Preparation and evaluation of chiral stationary phases based on N,N-2,4-(or 4,8)-disubstituted 4,5-(or 2,5)-dichloro-1,3-dicyanobenzene

Regioselective functionalization of 2,4,5,6-tetrachloro-1,3-dicyanobenzene (TCDCB) by nucleophilic substitution of the chlorine at C(4) with L-Ala, L-Phe or L-Pro, followed by amide-bond formation to lipophilic amines containing strong pi-donor group, and by final introduction of the spacer 3-aminopropyltriethoxysilyl (APTES), provided a number of new brush-type chiral selectors in the form of 1-2:1 mixture of 2,4 and 4,6-di(alkyl)amino regioisomers (8/9, 10/11, 12/13, 14/15, 20/21, 23/24). Linking these to silica gel (Nucleosil 100-5) gave new chiral stationary phases for HPLC columns (CSP I-CSP VI).

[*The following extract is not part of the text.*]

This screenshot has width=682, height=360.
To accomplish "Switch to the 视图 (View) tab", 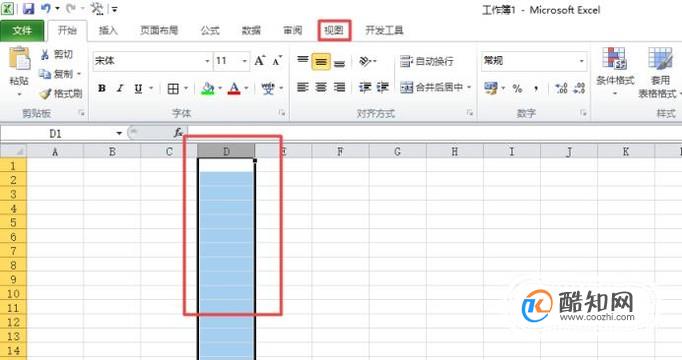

Being strong pi-basic selectors, most of these columns exhibited good resolution properties for pi-acid test racemates (TR 1-TR 9), specifically rac 3,5-dinitrobenzoyl-alpha-amino acid isopropyl-esters (DNB-AA). CSP V [1,3-dicyano-2,5(5,6) dichloro-6(2)-(gamma'-silica bound propylamino)-4-N-{[N-butyl]-N'-[(1R)-cyclohexylethyl]-N'[naphthylmethyl]acetamido}-aminobenzene] and particularly the dipeptide-containing CSP VI [2,5 (5,6)-dichloro-6 (2)-(gamma'-silica bound propylamino)-4-N-(3',5'-dimethylanilido) L-alanyl-L-prolyl-aminobenzene] proved to have the highest efficiency, comparable with the best commercial brush-type columns with pi-donor properties. Further evidence revealed that multiple hydrogen bonding via the amide group in the chiral environment and pi-pi interaction play a major role in chiral recognition, whereas steric perturbations via nonbonding VDW interactions contribute substantially only to the resolution of CSP III [2,5(5,6) -dichloro-6 (2)- (gamma'-silica bound propylamino)-4-N- (cyclohexylamido) -L-alanyl-aminobenzene]. This contribution is minor for the other CSPs. Chirality 12:63-70, 2000. (C) 2000 Wiley-Liss, Inc.